Somewhere along the line the St. Anthony City Council started holding its annual sleep-over planning session in a hotel in the Minneapolis suburb of Brooklyn Park. Supposedly there’s no place in St. Anthony that qualifies for hosting the strategic gathering to set the city’s course for the year.

Just one problem. The overnight stay and out-of-city location violates the Minnesota Open Meeting Law designed to make sure citizens can track the actions of elected officials. The Star Tribune reports the Minnesota Department of Administration’s ruling could cramp future plans for the junket, which cost taxpayers almost $10,500 this year.

But Administration Commissioner Matt Massman ruled that the St. Anthony City Council’s long-standing practice of meeeting at an out-of-town locale to cement goals and priorities is against the law.

In holding the goal-setting sessions outside St. Anthony, “the Council effectively removed themselves from the people that they serve, thus undermining the public policy intent” of the open meeting law, Massman writes in his advisory opinion.

Naturally, St. Anthony officials find fault with the state’s nonbinding but clear cut conclusion that their weekend jaunts break with the public trust and transparency by meeting outside the city.
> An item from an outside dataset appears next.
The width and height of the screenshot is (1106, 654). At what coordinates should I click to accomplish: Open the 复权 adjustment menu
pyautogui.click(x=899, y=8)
“We disagree with the conclusion,” [St. Anthony City Manager Mark] Casey said. “However, we will take the advisory opinion into consideration when scheduling future planning sessions.”

St. Anthony officials for years have ditched what they called the “daily distractions” of City Hall to meet beyond the city limits in a hotel for the annual planning retreat.

They have defended the practice as key to building crucial camaraderie, saying other cities have used them as a model for effective planning.

“Nobody has had an issue with it before,” Council Member Hal Gray said Monday. “It’s not like going away to a resort or anything.”

But a citizen watchdog who got wind of the getaway filed a complaint.

The out-of-town setting didn’t sit well with St. Anthony resident Nancy Robinett, who asked the state weigh in. Robinett said the retreat wasn’t well-publicized and asked that it be held in St. Anthony when she did find out about it.

“This meeting has very much been held under the radar,” said Robinett, a lawyer who has run for the City Council. “It has a chilling effect on public participation.”

$15,000 in taxpayer-funded legal services later, the state ruled against the city’s annual outing. But no word yet on where city officials plan to hold next year’s planning retreat.